Охота мертвецов
Шрифт:
– Значит, делаем так: раз мэр решил расстрелять бомжей, то мы, журналисты "Окраины", в свою очередь решили перед расстрелом напоить их чаем.
– Может, водкой?
– осведомился его помощник и ведущий журналист.
– Так. Оставить эти настроения. Хватит спаивать народ. Поить будем именно чаем. Завтра едем на хлебозавод, я договорился, берем нереализованную продукцию - торты, булки, пирожные и везем на городскую свалку. Там целое поселение живет. Приедем, попьем чая с ними и поговорим. Пусть расскажут, что они думают о мэре и его идее с расстрелом.

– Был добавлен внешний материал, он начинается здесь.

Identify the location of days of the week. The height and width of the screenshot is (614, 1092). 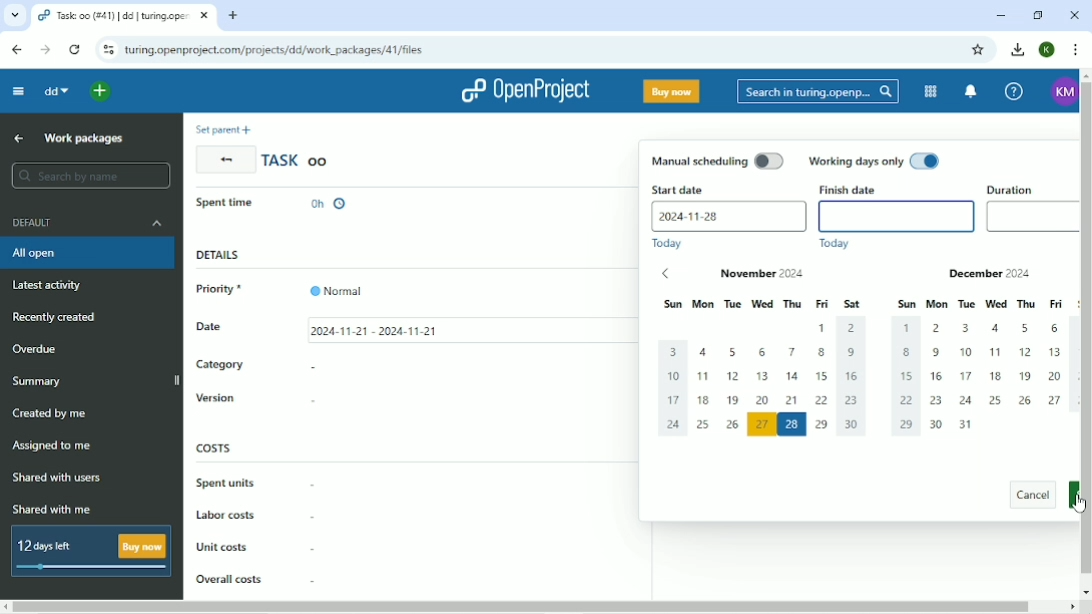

– Как скажешь, капитан, - ответил помощник и подумал, что он сам непременно выпьет хотя бы грамм сто перед поездкой в очередную мертвую зону.
–
Это была странная, не похожая на прочие местные издания газета. Учрежденная на голом энтузиазме отставным капитаном-разведчиком, она собрала прожженных заматеревших сорокалетних мужиков и баб, ценящих и любящих свое проклятое журналистское ремесло. Их никогда не приглашали на великосветские фуршеты и знаковые пресс-конференции. Они не мелькали на телеэкранах, зато часто попадали в судебные хроники как ответчики по искам о защите чести и достоинства, причем истцы, как правило, были сплошь и рядом чиновники министерств и ведомств. Зато в провинции "Окраина" шла на ура. Жители Забайкалья считали ее своей, народной газетой. И не ошибались...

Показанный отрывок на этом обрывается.